=== Exercise material ===
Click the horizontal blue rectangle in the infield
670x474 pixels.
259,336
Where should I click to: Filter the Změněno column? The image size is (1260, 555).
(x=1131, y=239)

=== Action item ===
What you return must be the lines from the line holding "Where should I" through the final line of the material, word for word, and nothing more.

=== Task solution ===
Where should I click to: Filter the Změněno column? The image size is (1260, 555).
(x=1131, y=239)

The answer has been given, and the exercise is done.